I was amused to come across a photo essay about the Zundapp Janus, a German "bubble car" from the late 1950's.
The Roman legendary god Janus, for whom it was named, had two faces, one looking ahead to the future, and one behind to the past. The car had two doors, one in front of the driver, the other behind the rear seat. The two seats faced forward and aft, with the engine between them. The car was terribly underpowered, able to reach only about 50 mph (probably downhill, with a following wind), and had very little interior space if filled with its maximum of four adult passengers. Nevertheless, several thousand were sold in its first and only year on the market before being withdrawn in 1959.
Here's one of the original German film advertisements for the car.
A later review reminisced:
The two benches can be folded to form an ingenious double bed, with sleeping comfort being augmented by the detachable steering wheel. Luggage has to be accommodated via nets mounted in the doors and the options list included a heater, rear sun visors, a sunroof, duotone paint and, most importantly, a fake steering wheel for the rear-facing passengers to further traumatise any number of overtaking motorists.
A family friend in South Africa owned one, and I can remember being driven around in it.

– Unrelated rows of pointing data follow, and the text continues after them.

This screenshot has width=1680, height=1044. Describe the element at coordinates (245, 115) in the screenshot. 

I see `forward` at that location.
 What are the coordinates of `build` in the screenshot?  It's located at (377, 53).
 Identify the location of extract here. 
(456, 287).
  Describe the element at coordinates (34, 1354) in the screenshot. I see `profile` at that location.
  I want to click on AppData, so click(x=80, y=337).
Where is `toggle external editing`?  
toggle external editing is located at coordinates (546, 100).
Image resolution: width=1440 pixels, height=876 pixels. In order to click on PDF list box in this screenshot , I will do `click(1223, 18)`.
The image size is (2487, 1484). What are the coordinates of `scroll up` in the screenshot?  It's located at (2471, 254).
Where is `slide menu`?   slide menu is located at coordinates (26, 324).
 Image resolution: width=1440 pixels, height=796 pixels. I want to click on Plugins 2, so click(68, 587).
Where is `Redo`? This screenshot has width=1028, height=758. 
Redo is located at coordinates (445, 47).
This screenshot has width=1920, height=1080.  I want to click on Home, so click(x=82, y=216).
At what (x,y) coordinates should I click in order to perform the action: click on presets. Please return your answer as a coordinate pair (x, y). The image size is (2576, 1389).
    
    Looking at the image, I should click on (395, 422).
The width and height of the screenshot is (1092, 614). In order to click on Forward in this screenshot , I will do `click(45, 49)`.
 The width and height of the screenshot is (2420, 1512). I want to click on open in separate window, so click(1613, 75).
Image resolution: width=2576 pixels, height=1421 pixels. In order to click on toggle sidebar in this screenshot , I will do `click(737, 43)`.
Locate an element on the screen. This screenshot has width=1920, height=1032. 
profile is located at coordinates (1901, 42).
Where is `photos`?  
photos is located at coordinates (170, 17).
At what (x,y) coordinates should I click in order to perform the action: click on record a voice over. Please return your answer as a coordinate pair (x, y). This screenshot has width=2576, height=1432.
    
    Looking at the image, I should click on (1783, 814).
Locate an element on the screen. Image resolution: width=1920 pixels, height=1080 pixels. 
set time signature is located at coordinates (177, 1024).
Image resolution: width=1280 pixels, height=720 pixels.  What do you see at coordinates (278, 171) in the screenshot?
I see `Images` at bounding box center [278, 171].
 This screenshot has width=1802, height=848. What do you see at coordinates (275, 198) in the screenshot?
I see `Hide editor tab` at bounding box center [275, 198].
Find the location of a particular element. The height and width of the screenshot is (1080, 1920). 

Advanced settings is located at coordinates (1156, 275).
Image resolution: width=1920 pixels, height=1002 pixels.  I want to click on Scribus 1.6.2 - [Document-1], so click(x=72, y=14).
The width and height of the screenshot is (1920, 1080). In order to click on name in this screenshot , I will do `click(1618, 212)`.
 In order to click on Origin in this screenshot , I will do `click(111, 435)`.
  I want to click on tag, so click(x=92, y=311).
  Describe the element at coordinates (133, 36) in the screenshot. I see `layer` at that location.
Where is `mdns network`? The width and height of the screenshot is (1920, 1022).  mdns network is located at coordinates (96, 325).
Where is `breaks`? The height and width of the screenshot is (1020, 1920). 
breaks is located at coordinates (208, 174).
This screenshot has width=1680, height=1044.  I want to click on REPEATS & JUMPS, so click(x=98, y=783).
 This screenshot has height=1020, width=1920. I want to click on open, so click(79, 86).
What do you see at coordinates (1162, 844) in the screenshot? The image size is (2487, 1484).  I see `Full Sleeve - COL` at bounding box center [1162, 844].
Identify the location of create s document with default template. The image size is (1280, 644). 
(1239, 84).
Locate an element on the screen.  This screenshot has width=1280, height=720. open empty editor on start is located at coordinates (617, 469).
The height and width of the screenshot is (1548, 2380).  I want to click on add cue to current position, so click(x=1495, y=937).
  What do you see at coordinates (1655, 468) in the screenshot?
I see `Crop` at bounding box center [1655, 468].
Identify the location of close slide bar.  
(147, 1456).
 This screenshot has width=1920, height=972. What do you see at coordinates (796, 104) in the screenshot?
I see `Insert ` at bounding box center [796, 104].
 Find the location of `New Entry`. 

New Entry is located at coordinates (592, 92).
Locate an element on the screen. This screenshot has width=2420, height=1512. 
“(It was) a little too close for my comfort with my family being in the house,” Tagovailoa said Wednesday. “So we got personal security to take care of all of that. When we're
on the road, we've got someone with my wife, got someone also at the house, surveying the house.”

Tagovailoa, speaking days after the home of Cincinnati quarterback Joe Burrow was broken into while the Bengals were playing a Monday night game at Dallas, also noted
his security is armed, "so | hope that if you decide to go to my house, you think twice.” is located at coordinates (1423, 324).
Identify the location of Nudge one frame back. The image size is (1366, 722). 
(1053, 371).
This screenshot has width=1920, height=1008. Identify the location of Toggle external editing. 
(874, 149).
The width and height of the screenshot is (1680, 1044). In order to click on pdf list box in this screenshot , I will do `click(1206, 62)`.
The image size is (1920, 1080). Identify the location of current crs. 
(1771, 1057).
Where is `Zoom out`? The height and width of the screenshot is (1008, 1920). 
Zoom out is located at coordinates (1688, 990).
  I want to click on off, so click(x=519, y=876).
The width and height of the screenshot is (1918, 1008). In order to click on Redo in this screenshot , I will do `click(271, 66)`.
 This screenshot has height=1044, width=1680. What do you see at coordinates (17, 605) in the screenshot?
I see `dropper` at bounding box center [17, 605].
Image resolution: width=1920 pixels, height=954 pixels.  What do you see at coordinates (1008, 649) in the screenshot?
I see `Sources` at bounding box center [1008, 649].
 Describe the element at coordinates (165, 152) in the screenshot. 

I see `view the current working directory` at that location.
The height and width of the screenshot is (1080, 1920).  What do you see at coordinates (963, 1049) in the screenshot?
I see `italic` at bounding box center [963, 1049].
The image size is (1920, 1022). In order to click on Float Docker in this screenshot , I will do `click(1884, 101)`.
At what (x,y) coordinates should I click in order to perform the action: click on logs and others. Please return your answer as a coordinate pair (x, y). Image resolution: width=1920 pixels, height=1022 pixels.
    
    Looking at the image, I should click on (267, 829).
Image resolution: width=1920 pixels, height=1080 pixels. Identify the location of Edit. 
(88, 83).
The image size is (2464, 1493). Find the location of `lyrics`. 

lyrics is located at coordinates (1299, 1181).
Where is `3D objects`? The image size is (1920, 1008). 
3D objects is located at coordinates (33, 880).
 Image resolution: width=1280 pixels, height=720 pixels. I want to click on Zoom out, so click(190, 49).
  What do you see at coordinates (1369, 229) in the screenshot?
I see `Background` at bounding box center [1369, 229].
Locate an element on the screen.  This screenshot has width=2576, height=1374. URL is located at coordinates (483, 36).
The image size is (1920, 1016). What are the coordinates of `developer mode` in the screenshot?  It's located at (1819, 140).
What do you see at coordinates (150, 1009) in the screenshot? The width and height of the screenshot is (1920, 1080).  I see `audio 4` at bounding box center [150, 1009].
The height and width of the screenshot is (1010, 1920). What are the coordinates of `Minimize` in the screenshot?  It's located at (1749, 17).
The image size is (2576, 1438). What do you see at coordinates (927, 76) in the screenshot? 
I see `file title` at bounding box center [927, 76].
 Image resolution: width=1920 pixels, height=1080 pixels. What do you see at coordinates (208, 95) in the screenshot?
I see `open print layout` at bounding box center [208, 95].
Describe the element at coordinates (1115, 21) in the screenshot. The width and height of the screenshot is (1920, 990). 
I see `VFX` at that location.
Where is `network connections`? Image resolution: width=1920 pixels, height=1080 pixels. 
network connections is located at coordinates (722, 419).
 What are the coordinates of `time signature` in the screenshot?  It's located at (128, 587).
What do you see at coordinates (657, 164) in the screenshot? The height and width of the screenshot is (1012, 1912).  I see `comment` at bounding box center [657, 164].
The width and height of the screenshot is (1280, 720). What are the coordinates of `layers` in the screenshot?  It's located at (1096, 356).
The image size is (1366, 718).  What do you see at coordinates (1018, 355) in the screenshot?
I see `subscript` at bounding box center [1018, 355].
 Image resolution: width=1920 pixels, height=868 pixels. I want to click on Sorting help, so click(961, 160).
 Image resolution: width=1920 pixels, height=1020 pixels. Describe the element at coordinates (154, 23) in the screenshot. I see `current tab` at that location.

We kids thought it was a hoot to be able to open the back door and step in and out, instead of using a side-mounted door like every other car. I think we must have "mounted" and "dismounted" many more times than the vehicle actually moved. Being children, the novelty was the thing.
Do any of my readers remember the Janus, or any of the other "bubble cars" of the era? I also remember driving in an Isetta, #1 in the video list below, and one of the Messerschmitt vehicles featured as well. (The fun of riding in "a real Messerschmitt", while making appropriate machine-gun noises, never lost its appeal to a young boy - as did being a passenger in a first-generation Triumph Spitfire sports car!)
I shudder to think what health and safety experts would say about them if you tried to build bubble cars today . . . but they were fun.